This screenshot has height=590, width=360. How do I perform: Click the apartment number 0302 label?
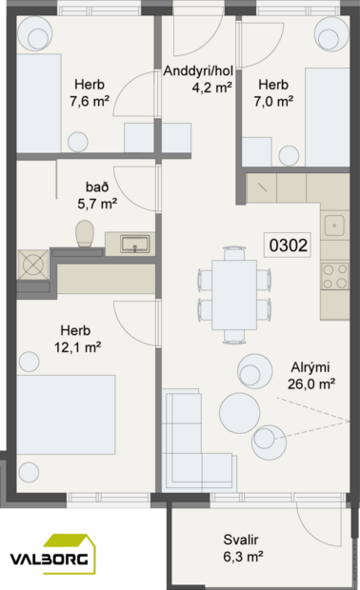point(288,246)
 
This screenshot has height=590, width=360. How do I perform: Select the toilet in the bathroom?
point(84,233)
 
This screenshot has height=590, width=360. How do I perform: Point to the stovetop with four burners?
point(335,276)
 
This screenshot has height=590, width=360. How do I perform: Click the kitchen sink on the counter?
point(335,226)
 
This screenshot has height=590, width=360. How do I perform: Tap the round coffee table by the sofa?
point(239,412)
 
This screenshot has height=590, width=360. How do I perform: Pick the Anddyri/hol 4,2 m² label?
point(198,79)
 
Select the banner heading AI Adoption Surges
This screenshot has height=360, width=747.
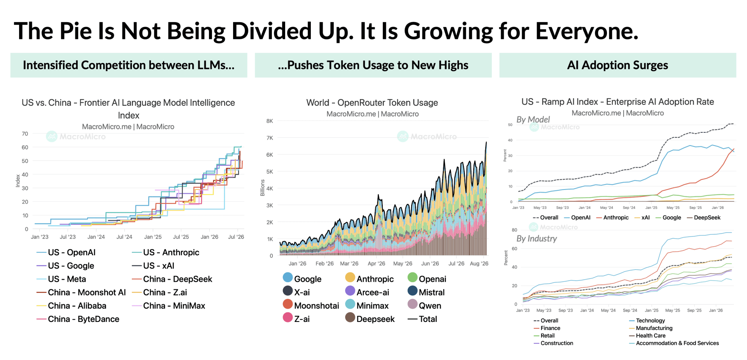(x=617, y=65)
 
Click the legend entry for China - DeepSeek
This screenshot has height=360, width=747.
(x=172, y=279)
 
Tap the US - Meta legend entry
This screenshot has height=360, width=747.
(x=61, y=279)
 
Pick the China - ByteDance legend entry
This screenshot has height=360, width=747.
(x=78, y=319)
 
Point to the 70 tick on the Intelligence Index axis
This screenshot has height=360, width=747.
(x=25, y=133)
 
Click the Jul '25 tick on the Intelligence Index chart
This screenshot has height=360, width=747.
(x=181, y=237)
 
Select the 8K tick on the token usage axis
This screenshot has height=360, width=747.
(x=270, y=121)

• • • •

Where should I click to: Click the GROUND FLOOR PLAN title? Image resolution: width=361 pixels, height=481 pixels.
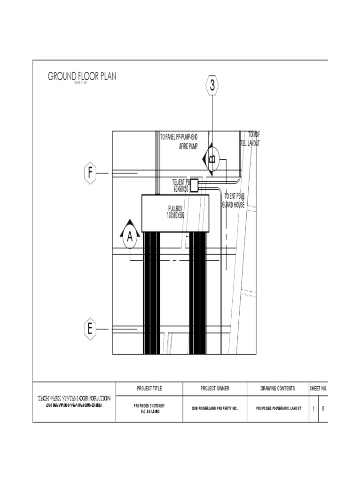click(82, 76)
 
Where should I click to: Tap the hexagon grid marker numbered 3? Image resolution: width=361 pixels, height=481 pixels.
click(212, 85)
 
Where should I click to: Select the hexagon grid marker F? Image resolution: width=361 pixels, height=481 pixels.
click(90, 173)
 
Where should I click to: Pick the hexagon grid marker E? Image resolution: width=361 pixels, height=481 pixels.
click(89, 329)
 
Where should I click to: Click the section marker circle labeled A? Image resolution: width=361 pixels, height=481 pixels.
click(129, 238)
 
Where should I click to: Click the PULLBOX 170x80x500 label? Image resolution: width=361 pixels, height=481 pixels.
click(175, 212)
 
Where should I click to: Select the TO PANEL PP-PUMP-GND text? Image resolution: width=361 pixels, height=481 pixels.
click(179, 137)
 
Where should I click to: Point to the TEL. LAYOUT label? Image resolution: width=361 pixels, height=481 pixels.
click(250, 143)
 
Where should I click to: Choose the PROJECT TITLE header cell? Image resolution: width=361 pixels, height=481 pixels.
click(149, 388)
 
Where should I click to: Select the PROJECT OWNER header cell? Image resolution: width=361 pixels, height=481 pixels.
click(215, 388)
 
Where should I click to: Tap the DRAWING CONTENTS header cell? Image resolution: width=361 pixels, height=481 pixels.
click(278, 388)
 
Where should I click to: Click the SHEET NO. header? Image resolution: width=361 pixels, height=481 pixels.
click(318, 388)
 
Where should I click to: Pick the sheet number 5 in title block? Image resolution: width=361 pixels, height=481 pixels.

• • • •

Rewrite the stretch from the line that contains "Select the 8K tick on the token usage axis" through the line that contains "(x=270, y=121)" as a JSON list of strings, one string per line.

[
  "Select the 8K tick on the token usage axis",
  "This screenshot has height=360, width=747.",
  "(x=270, y=121)"
]